La déstabilisation actuelle de l’Europe est réelle, avec la montée des partis politiques populistes qui s’imposent rapidement dans de nombreux pays de l’Est du continent (Hongrie, République Tchèque, Slovaquie, Pologne, etc), et désormais depuis le Sud (dernièrement l’Italie). Racisme, xénophobie, rejet des migrants, islamophobie font le lit de ces mouvements de plus en plus populaires.
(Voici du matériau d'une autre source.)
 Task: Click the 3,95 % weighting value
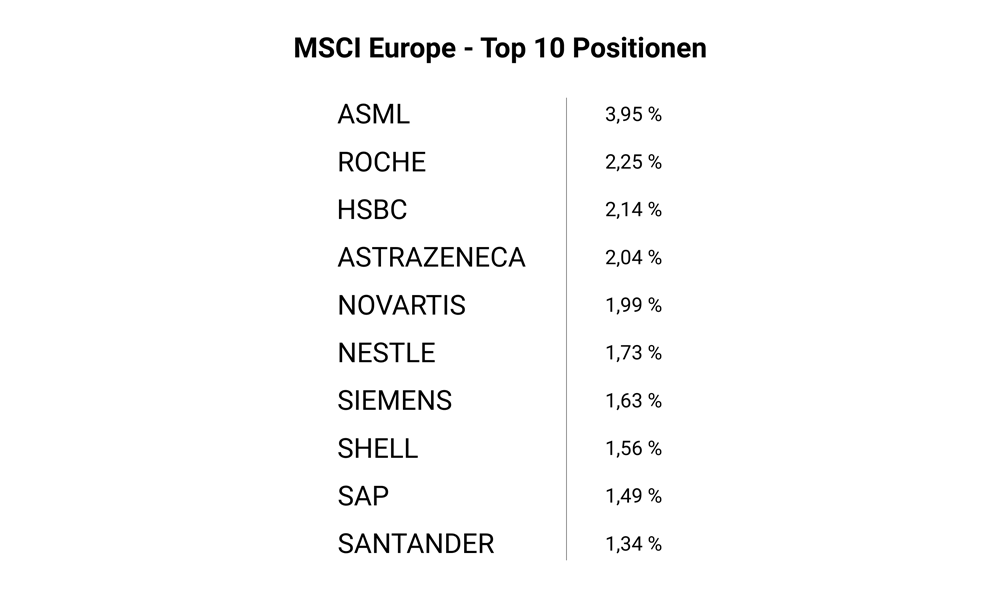tap(633, 114)
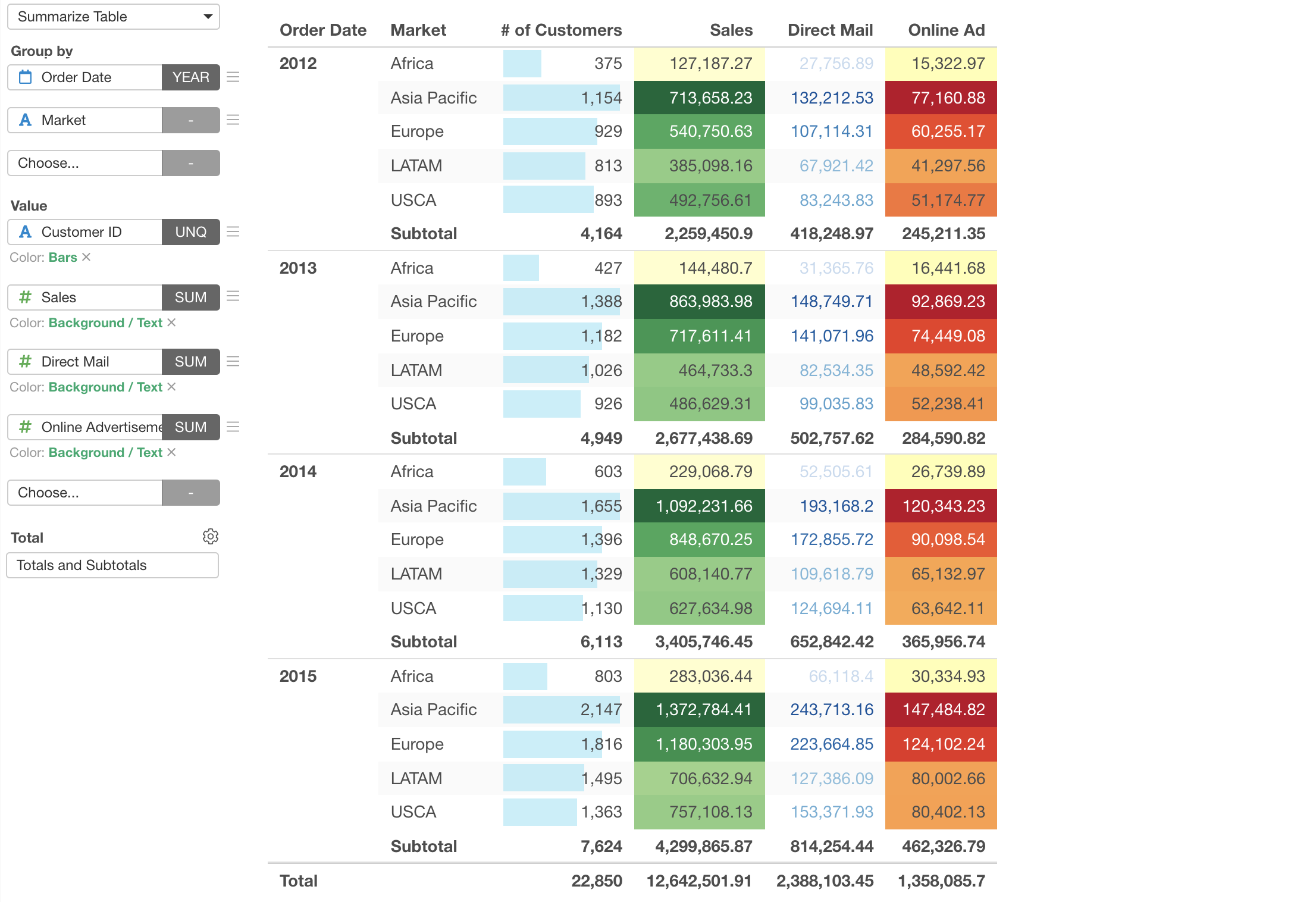The height and width of the screenshot is (902, 1316).
Task: Change the UNQ aggregation for Customer ID
Action: [190, 232]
Il y a des groupes tout entiers de jeunesses néo-nazies dans ces pays, de la Belgique à la Pologne.

La particularité du CPRMV, en reflet de beaucoup d’initiatives européennes, aura été d’avoir été fondé dans le cadre d’une réflexion plus large sur les types de radicalisation, afin notamment de ne pas stigmatiser davantage les communautés musulmanes, mais aussi de faire face aux enjeux qui se dressent devant les États et les sociétés civiles pour les prochaines décennies, notamment ceux de la montée des formes non-religieuses de radicalisation.

Ces formes de radicalisation, généralement catégorisées d’extrêmes droite et gauche, partagent avec le djihadisme tant de points communs au niveau des processus psycho-sociaux et cognitifs des individus qui s’y engagent qu’il convient de les étudier sous l’ombrelle d’un seul grand phénomène international aux racines profondément ancrées dans les contextes locaux et nationaux. C’est d’ailleurs l’un des constats effectués au CPRMV, à force de côtoyer et de faire se côtoyer des jeunes déradicalisés (ou en voie de) issus des diverses familles de radicalisation.

Il est également probable que les formes de radicalisation s’alimentent entre elles dans le même espace collectif. Par exemple, le Québec a vu une nette augmentation des groupes et des discours islamophobes suivant la médiatisation du pseudo-État sous Daech. Inversement, sous la montée des mouvements de la droite xénophobe, de nombreux jeunes musulmans ont été tentés de quitter pour la Syrie et l’Irak, et encore davantage en sont arrivés à une lecture plus fondamentaliste et dogmatique de leur religion. Plutôt naturellement, une augmentation de la visibilité et de la virulence de l’extrême-droite entraîne proportionnellement une augmentation des activités de l’extrême-gauche antifasciste. Comme toutes les formes de radicalisation, cette branche extrémiste de gauche peut en arriver à employer la violence contre ses ennemis idéologiques, ce qui peut être un souci tant pour les États que pour la société civile. On voit là tout l’enjeu de cette action menée au Québec et qui doit être connue et anticipée plus largement en Europe. En effet, et bien que le CPRMV ait été créé et financé par l’État québécois, il s’impose aujourd’hui comme pionnier dans le domaine de la prévention par sa grande indépendance en tant qu’ONG et par la proximité entre ses chercheurs et ses praticiens sur le terrain. Nous sommes bien hélas dans le même radeau face à la glocalisation populiste du monde.

Par Maxime Fiset, chargé de projets au Centre de prévention de la radicalisation menant à la violence (Montréal), étudiant en sciences politiques Université Laval (Québec), ancien leader et militant d’extrême-droite. Et Sébastien Boussois, Dr en Sciences politiques, chercheur associé en relations euro-méditerranéennes à l’ULB (Bruxelles), l’UQAM et le CPRMV (Montréal).